Опциональные настройки
Выполните эти настройки, если нужно, чтобы в системе и адресной книге отображалась дополнительная информация о пользователе.
Откройте свойства созданной группы, выберите добавленный на предыдущем шаге веб-интерфейс API и нажмите на кнопку Изменить.
Откройте вкладку Правила преобразования выдачи и нажмите на кнопку Добавить правило.
Выберите шаблон Отправка атрибутов LDAP как утверждений и нажмите на кнопку Далее.
Задайте имя для правила, выберите Active Directory в качестве хранилища атрибутов и для атрибутов LDAP пропишите соответствующие утверждения:
Тип утверждения Описание related_emails Связанные почтовые ящики.
Если корпоративная учетная запись Active Directory привязана к нескольким адресам электронной почты, то необходимо добавить их в атрибутProxy-Addressesи сопоставить с утверждениемrelated_emailsemail Почтовый ящик.
Если корпоративная учетная запись Active Directory отличается от привязанного к ней адреса электронной почты, то необходимо сопоставить атрибутE-Mail-Addressesс утверждениемemailgiven_name Имя family_name Фамилия job_title Должность department Подразделение company Организация phone Рабочий номер телефона phone_fax Факс phone_home Домашний номер телефона phone_mobile Мобильный номер телефона phone_other Дополнительный номер телефона address Адрес comment Примечание / комментарий boss ФИО руководителя Пример сопоставления атрибутов LDAP и утверждений в интерфейсе ADFS:
Нажмите на кнопку Готово, затем на кнопку OK.
Шаг 6. Активируйте вход через SSO в панели администратора
Перейдите в интерфейс настроек SSO в панели администратора VK Workspace (Конфигурация → Настройки → Способы аутентификации) и включите вход через SSO:
Шаг 7. Убедитесь, что аутентификация через SSO работает
- Авторизуйтесь в любом сервисе VK WorkSpace через учетную запись, заведенную в панели администратора.

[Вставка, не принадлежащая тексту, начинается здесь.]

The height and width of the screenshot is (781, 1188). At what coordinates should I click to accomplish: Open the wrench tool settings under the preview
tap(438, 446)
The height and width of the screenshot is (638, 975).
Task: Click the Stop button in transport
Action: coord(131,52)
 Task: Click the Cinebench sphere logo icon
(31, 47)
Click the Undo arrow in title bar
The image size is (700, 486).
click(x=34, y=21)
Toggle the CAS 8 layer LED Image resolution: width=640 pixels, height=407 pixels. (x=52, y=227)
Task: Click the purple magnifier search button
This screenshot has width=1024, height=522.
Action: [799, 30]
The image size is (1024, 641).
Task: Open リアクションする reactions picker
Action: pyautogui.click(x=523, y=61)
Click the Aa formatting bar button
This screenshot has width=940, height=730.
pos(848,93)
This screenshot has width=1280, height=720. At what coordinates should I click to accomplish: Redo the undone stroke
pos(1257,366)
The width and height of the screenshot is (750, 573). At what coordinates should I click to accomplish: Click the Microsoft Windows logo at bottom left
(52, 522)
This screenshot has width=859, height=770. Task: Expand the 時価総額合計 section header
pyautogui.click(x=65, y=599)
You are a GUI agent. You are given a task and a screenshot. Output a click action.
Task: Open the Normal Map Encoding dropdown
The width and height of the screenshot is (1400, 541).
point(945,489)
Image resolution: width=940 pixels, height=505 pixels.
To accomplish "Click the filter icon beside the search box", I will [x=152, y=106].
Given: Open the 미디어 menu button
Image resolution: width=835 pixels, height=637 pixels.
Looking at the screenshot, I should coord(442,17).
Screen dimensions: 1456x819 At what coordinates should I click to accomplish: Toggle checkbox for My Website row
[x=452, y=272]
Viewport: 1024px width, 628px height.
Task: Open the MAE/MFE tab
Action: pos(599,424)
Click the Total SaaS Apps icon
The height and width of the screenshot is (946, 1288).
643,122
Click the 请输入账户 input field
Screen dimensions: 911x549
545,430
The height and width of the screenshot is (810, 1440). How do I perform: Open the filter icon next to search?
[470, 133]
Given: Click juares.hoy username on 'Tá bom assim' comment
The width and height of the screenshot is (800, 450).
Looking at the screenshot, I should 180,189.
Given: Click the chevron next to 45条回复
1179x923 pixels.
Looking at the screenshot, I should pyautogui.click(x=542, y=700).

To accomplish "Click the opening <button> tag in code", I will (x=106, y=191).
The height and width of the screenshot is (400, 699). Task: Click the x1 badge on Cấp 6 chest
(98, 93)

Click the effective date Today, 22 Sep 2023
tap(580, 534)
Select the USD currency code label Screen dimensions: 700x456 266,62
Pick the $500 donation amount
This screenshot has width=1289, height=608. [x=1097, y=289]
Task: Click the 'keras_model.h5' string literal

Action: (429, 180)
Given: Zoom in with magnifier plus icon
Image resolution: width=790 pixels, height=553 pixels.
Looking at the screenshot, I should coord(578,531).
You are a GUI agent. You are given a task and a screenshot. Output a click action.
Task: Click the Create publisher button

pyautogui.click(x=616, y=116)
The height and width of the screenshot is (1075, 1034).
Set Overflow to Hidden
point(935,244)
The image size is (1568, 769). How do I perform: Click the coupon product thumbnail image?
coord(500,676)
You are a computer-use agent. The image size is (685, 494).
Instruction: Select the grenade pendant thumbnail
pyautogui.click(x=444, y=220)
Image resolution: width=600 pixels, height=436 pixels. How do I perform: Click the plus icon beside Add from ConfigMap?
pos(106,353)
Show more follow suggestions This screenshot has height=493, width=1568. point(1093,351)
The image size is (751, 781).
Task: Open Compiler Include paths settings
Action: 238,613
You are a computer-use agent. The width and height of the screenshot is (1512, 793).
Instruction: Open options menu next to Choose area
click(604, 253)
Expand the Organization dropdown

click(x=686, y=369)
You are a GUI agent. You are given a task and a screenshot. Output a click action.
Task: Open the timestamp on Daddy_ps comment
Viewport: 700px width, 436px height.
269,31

- Авторизуйтесь в любом сервисе VK WorkSpace через учетную запись, заведенную в ADFS и отсутствующую в панели администратора. Проверьте, что сотрудник появился в списке пользователей после успешной авторизации (раздел Пользователи в меню панели администратора).
Примечание
Новые сотрудники создаются в VK WorkSpace автоматически в момент первой авторизации через SSO. В случае блокировки пользователя в Active Directory все его сессии в VK WorkSpace будут завершены, и он больше не сможет войти в сервисы, но его статус в разделе Пользователи в панели администратора при этом не изменится. Изменить статус пользователя на «Заблокирован» надо будет вручную через интерфейс панели администратора.